Gericht

Verfassungsgerichtshof

Entscheidungsdatum

17.06.2017

Geschäftszahl

G331/2016

Leitsatz

Ablehnung der Behandlung eines Parteiantrags auf Aufhebung von Bestimmungen des ASVG betreffend die Haftung des Dienstgebers bei Arbeitsunfällen (Berufskrankheiten) gegenüber den Trägern der Sozialversicherung

Rechtssatz

Die Annahme grober Fahrlässigkeit iSd §334 ASVG iVm §1324 ABGB erfordert eine weit überdurchschnittliche Vernachlässigung einer Sorgfaltspflicht, die mit der konkreten Wahrscheinlichkeit des Schadenseintrittes verbunden ist. Ein (Mit-)Verschulden infolge eines unfallkausalen Verhaltens des Unfallopfers ist im Zusammenhang mit der Prüfung des Vorliegens grober Fahrlässigkeit beim regresspflichtigen Dienstgeber zu berücksichtigen, wobei es bei Vorliegen grober Fahrlässigkeit im Allgemeinen auch zu keiner Verschuldensteilung nach §1304 ABGB käme. Gegen die Regresshaftung des Schädigers für eine vom Unfallversicherungsträger unabhängig von einem Verdienstentgang kraft Gesetzes zu gewährende (Unfall-)Rente bestehen keine verfassungsrechtlichen Bedenken.
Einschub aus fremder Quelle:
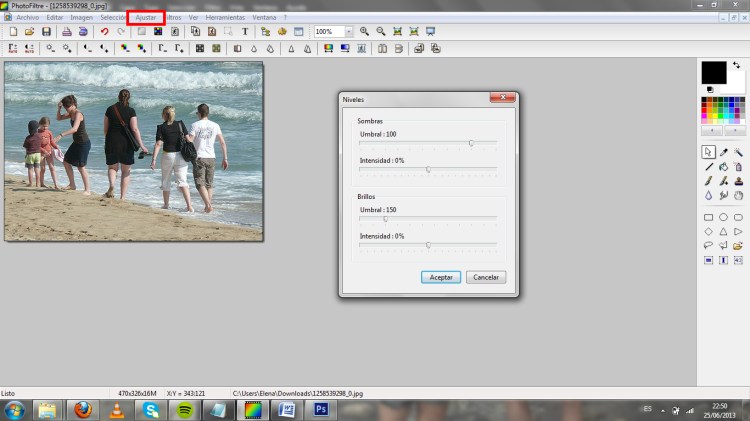Click the Save floppy disk icon

click(46, 32)
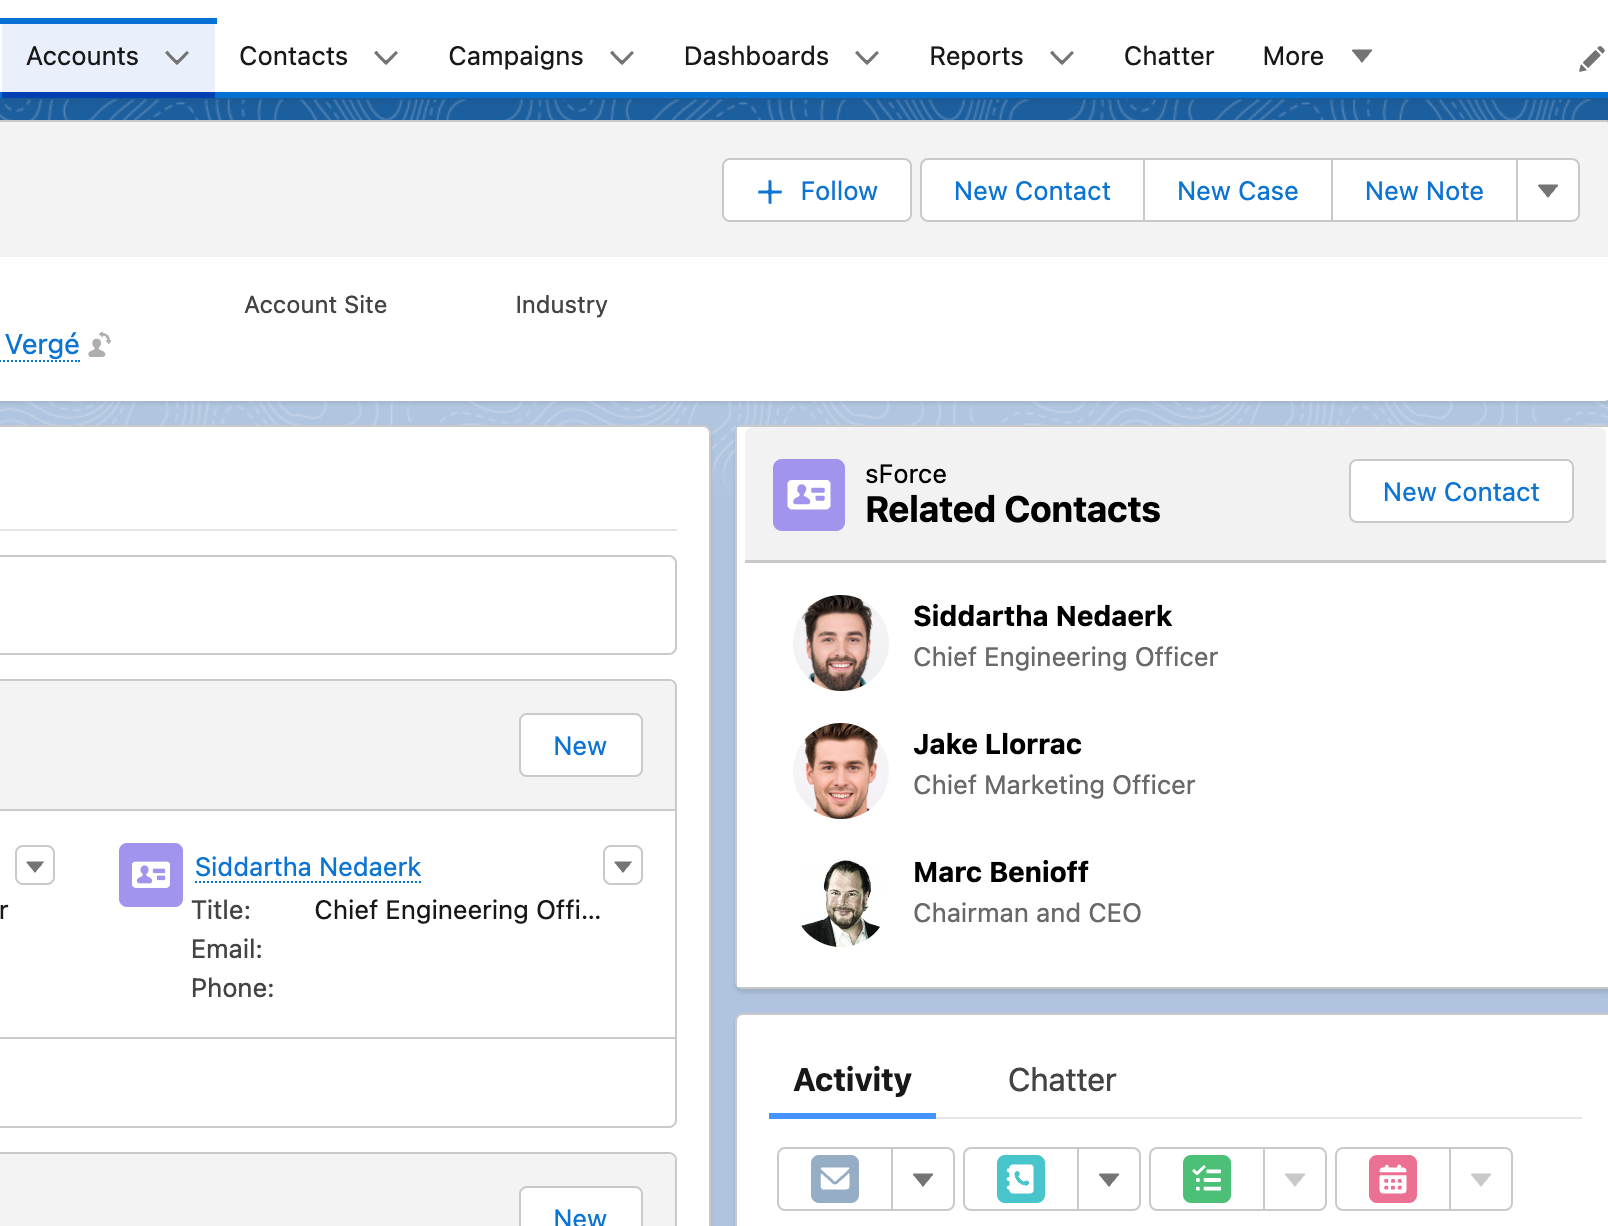Click the pencil edit navigation icon
Image resolution: width=1608 pixels, height=1226 pixels.
1590,60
Unterschiedliche Rechtsfolgen nach Maßgabe unterschiedlicher Rechtslagen in anderen Mitgliedstaaten der Europäischen Union auf dem Gebiet des (unionsrechtlich bloß koordinierten, nicht aber vereinheitlichten) Sozialversicherungsrechts stellen von vornherein keine "Inländerdiskriminierung" dar.